## Supplied text
__________

By Clare Trapasso for Realtor.com
Anyone who’s seen desperate buyers sizing up one another in the lines for open houses that sometimes stretch for blocks—or, worse, anxiously stood in one of those queues themselves—knows that today’s housing market has become brutally competitive. Prices for homes for sale have risen to previously unthinkable heights due to a severe housing shortage. Even with the market beginning to settle down, bidding wars are still the norm for the most desirable homes.
The nation is in the throes of an unprecedented housing crisis unlike what we experienced during the housing bust of the 2000s. And first-time homebuyers are one of the prime casualties.
These traditionally younger, lower-paid buyers are now facing record-high rents while being tasked with coming up with the hefty down payments demanded by todays sellers—at least 20% in many markets in order for offers to even be considered. They’ve been pitted against deep-pocketed investors—sometimes offering all-cash deals—along with home sellers using the equity they’ve built to purchase their next homes. And not even rock-bottom mortgage interest rates can make up for modest starter homes selling for what seems like luxury prices.

__________

## Records supplied
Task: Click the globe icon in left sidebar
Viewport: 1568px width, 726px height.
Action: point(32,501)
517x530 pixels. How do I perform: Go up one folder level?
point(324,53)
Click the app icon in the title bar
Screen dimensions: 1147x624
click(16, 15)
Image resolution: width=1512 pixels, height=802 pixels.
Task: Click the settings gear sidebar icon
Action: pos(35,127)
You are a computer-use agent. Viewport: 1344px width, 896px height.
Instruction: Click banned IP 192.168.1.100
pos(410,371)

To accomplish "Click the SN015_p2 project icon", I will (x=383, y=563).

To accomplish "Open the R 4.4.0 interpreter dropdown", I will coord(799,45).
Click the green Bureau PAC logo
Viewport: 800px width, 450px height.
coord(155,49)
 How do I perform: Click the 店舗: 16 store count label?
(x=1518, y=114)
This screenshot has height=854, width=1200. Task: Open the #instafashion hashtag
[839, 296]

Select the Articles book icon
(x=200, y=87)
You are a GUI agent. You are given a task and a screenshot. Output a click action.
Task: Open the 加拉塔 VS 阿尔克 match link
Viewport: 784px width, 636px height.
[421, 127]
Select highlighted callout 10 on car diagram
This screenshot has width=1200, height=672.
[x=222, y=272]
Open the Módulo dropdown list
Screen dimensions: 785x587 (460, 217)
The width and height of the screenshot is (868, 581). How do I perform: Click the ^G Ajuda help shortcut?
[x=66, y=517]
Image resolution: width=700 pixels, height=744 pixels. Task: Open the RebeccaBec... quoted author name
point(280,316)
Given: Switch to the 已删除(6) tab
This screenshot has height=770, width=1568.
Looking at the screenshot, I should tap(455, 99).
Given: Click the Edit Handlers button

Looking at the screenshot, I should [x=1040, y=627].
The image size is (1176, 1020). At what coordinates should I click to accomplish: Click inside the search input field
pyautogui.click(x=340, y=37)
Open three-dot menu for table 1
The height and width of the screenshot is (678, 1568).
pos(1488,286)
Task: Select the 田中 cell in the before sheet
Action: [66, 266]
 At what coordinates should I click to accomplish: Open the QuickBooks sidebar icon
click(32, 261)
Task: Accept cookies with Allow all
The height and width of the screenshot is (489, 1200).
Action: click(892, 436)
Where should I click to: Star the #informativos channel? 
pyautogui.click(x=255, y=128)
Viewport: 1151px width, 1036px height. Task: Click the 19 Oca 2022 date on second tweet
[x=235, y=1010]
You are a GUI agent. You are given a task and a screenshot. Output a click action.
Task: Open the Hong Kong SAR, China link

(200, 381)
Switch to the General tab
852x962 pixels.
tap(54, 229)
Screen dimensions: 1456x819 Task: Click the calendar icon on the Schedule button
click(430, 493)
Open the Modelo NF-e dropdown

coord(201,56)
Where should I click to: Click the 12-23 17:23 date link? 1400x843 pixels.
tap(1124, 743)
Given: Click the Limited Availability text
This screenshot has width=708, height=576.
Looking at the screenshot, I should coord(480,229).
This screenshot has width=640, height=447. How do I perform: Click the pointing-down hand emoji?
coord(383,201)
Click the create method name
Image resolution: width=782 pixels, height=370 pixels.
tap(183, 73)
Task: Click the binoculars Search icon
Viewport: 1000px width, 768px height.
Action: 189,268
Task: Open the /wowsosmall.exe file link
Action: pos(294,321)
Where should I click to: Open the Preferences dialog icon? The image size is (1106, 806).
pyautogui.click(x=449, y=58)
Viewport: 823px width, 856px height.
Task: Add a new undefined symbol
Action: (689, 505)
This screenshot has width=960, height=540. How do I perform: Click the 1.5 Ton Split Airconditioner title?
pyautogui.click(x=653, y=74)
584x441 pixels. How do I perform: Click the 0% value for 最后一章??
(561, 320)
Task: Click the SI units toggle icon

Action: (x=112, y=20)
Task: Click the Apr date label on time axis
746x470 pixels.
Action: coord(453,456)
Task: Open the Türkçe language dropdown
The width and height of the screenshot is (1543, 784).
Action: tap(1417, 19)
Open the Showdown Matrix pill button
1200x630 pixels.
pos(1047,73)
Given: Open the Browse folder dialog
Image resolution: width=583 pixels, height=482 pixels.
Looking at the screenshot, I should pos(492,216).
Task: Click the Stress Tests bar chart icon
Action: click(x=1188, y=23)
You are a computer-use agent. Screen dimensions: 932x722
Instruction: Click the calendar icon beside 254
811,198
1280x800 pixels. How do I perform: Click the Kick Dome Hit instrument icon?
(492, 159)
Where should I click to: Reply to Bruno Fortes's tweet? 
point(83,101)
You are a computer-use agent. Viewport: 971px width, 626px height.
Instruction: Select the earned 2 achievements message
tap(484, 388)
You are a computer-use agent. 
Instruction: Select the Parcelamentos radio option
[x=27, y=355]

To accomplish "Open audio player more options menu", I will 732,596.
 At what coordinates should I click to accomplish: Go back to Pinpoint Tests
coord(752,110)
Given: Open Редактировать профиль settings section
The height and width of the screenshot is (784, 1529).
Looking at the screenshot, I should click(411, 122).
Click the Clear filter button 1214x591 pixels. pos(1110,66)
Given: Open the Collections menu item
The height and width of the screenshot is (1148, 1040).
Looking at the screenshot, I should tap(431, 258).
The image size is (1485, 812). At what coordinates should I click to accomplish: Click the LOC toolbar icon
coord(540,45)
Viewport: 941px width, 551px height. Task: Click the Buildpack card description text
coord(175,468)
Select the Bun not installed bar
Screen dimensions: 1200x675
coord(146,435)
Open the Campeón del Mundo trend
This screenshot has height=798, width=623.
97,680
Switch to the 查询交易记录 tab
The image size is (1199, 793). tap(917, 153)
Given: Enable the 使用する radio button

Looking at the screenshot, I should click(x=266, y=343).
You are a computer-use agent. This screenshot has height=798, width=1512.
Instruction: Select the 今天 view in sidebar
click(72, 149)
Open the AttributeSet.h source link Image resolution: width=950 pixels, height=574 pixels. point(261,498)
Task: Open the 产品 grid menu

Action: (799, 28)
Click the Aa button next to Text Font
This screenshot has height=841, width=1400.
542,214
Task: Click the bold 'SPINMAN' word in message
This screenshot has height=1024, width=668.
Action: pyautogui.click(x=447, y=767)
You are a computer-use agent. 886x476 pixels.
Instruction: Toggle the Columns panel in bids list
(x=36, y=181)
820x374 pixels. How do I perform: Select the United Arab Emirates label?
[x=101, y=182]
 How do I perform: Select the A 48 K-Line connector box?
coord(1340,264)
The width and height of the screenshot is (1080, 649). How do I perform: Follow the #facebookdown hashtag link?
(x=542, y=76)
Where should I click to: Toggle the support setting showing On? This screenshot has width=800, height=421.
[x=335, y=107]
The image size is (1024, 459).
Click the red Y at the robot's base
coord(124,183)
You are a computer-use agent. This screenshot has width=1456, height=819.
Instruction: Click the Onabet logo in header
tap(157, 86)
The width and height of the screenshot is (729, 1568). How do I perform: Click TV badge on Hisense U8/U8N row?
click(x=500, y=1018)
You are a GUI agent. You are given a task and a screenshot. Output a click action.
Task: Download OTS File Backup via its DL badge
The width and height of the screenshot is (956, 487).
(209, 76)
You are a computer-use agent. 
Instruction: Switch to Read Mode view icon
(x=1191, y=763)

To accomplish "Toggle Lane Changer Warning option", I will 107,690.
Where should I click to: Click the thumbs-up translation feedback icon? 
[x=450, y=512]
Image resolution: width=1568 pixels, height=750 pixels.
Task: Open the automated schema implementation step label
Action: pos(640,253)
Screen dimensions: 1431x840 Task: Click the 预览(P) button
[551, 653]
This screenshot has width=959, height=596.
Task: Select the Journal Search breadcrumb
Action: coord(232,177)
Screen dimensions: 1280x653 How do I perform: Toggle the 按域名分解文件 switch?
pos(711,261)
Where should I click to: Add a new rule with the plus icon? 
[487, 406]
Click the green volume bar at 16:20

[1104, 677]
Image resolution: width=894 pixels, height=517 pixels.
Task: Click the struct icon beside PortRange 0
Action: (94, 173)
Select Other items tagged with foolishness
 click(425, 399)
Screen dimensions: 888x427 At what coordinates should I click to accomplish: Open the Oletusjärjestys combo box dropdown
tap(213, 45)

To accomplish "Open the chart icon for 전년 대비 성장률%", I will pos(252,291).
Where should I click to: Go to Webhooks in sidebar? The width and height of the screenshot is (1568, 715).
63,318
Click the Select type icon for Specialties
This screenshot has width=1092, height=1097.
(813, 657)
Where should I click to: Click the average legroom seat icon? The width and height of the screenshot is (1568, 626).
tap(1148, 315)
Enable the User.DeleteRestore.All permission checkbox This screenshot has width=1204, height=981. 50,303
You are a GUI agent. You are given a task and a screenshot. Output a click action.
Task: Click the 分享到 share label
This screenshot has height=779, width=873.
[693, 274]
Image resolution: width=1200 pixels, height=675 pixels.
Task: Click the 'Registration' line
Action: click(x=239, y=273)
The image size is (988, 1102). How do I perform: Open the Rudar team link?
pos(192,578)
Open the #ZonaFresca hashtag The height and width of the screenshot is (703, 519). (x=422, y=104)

__________

## Exercise requirements
1/ Reproduce the passage of the housing market article from "The nation is" up to and including "like luxury prices.".
2/ Rewrite the records from the line with "820x374 pixels. How" up to and including the line with "I will 107,690.", requests included, multiplying every coordinate in the answers by 1.8 and rounding to whole numbers, with halves rounded up. Return only those lines.

## Task results
1/
The nation is in the throes of an unprecedented housing crisis unlike what we experienced during the housing bust of the 2000s. And first-time homebuyers are one of the prime casualties.
These traditionally younger, lower-paid buyers are now facing record-high rents while being tasked with coming up with the hefty down payments demanded by todays sellers—at least 20% in many markets in order for offers to even be considered. They’ve been pitted against deep-pocketed investors—sometimes offering all-cash deals—along with home sellers using the equity they’ve built to purchase their next homes. And not even rock-bottom mortgage interest rates can make up for modest starter homes selling for what seems like luxury prices.

2/
820x374 pixels. How do I perform: Select the United Arab Emirates label?
[x=182, y=328]
 How do I perform: Select the A 48 K-Line connector box?
coord(2412,475)
The width and height of the screenshot is (1080, 649). How do I perform: Follow the #facebookdown hashtag link?
(x=976, y=137)
Where should I click to: Toggle the support setting showing On? This screenshot has width=800, height=421.
[x=603, y=193]
The image size is (1024, 459).
Click the red Y at the robot's base
coord(223,329)
You are a computer-use agent. This screenshot has width=1456, height=819.
Instruction: Click the Onabet logo in header
tap(283, 155)
The width and height of the screenshot is (729, 1568). How do I perform: Click TV badge on Hisense U8/U8N row?
click(x=900, y=1832)
You are a GUI agent. You are given a task and a screenshot. Output a click action.
Task: Download OTS File Backup via its DL badge
The width and height of the screenshot is (956, 487).
(376, 137)
You are a computer-use agent. 
Instruction: Switch to Read Mode view icon
(x=2144, y=1373)

To accomplish "Toggle Lane Changer Warning option", I will 193,1242.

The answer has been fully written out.